Amish families have been moving here from Pennsylvania, settling in the area around Points.
They say they are seeking only to farm their land, educate their own children, and remain separate from the modern world.
Gentrification has come to their former homes in Lancaster County, and they have come to Hampshire County in search of lower taxes and less regulation, though they have found building codes more restrictive than they had expected.
They live simply, dress plainly and avoid modern technology of any kind, and they hope to fit quietly into Hampshire County.
“We usually like to stay by ourselves,” one said, while saying what nice people her new neighbors seem to be.
The Amish talking with the Review asked not to be identified by name. Modest and self-effacing, they do not wish to call attention to themselves.
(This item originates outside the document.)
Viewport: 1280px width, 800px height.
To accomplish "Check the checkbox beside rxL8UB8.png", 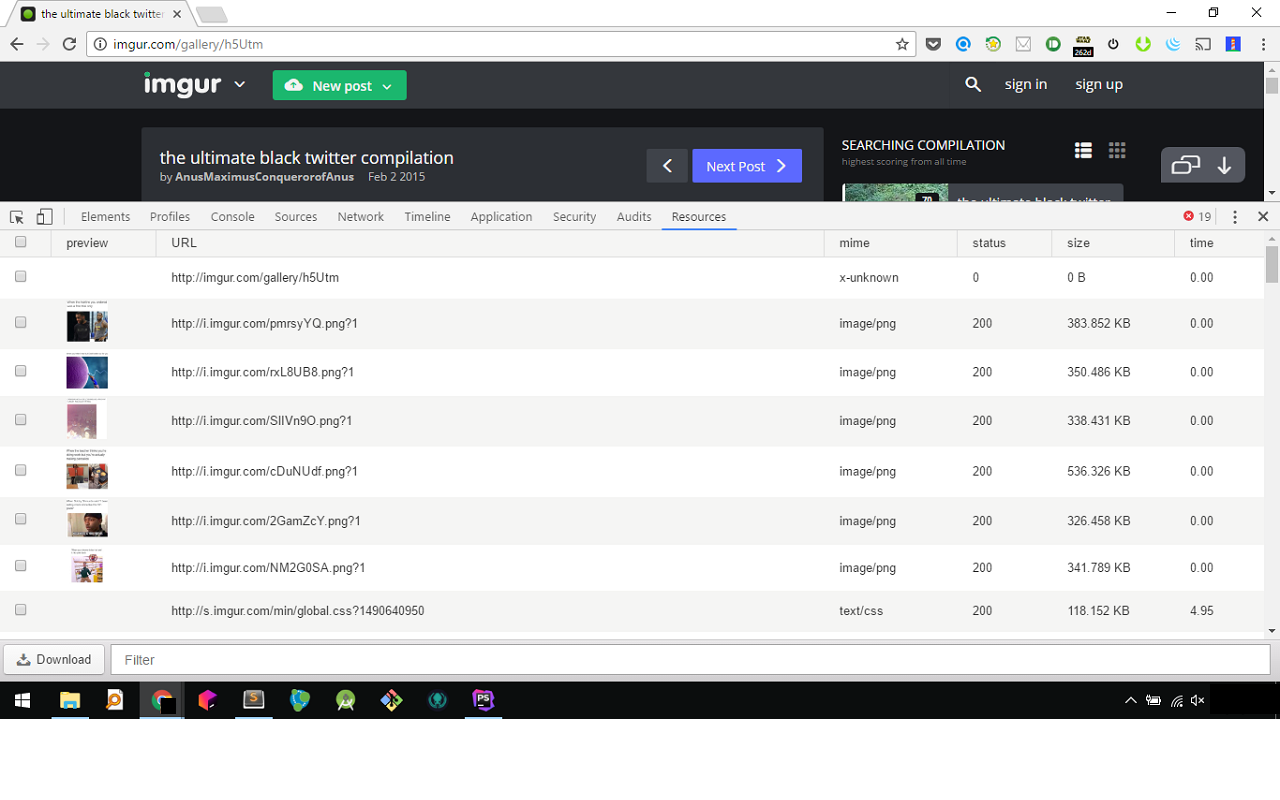I will 20,371.
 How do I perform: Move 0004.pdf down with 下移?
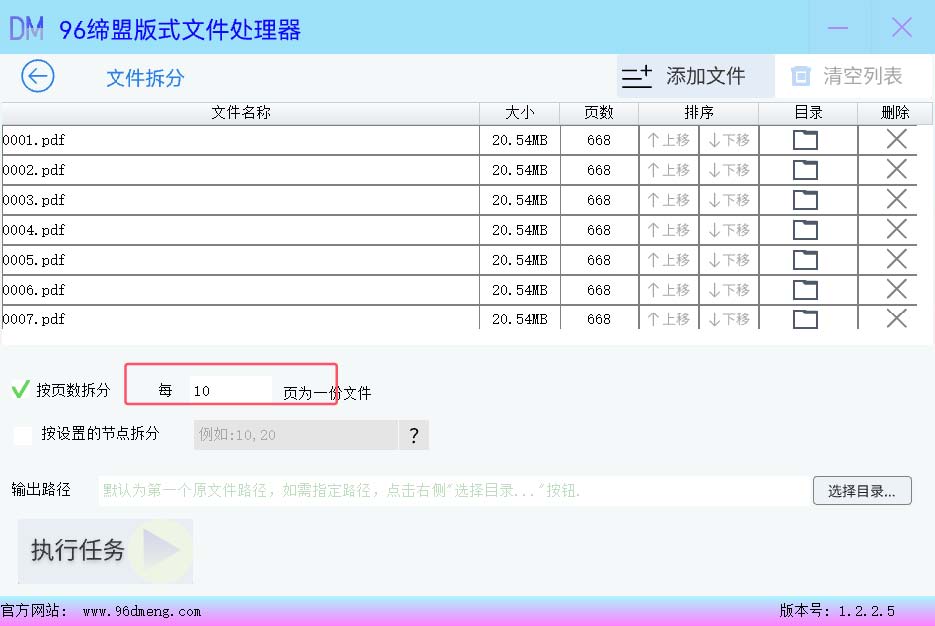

They had another request to make of us all: no pictures, please — at least not ones where people are identifiable. To them, photographs may be included in the Biblical prohibition against graven images, and the modernity of cameras is also alien to their way of life.
The group is still discussing building a one-room schoolhouse for their children. They plan a building without bathrooms or electricity.
The county planning commission has asked them to consult with the state fire marshal, since a schoolhouse is a public gathering place. If the schoolhouse is not allowed, homeschooling is also a possibility.
Two problems concern them so far.
One is the speed of the traffic on Jersey Mountain Road, where there is little room for pedestrians or bicyclists to get off to the side.
Speeding cars may also pose a danger to the horses and buggies they will use for transportation.
When members of their group met with the county planning commission in May, they suggested putting strobe lights on buggy tops, plus red flasher lights on the sides, to make their vehicles more readily seen. They will turn the strobe lights off after dark, so as not to blind drivers.
A second problem is the county building code requirement that housing have electricity — completely alien to their way of life. They are not sure how they will deal with this.
It was a surprise, since they were aware that Amish settlers in neighboring Mineral County have not been required to install electric and discovered only after making plans to settle here that it is a Hampshire County requirement.
At the county planning commission meeting, county code and compliance officer Mike Ketterman explained that Hampshire County has accepted the state building code (as Mineral County has not), and once a county has accepted it, it is required to enforce it.
Older houses may be grandfathered in, so long as they conform to such regulations as may have been in existence when they were built, but any remodelling to requiring a building permit will require the home to be brought up to code.
The building code only requires electricity to be installed in homes, the planning commission assured them, and does not require it be turned on. Still, just the idea of having it installed is troubling, given their beliefs.
Ketterman told them electric is needed because an automatic heating source is required — and this too conflicts with the traditional Amish way of life. They are still investigating what will be needed to satisfy this requirement.
One family is so new here that an “English” friend who drives a truck is still transporting their things from Lancaster County — “English” being the Amish term for all non-Amish people.
They ask for little.
One family finds itself owners of an old apple orchard, but has no plans to plant new fruit trees. They may eventually clear much of the land, but for now they will be grateful for such apples as the trees still produce.
They also brought pigs and goats and cows with them and a flock of free-range chickens. Amish settlers plan to live here quietly, farming the land and keeping to themselves.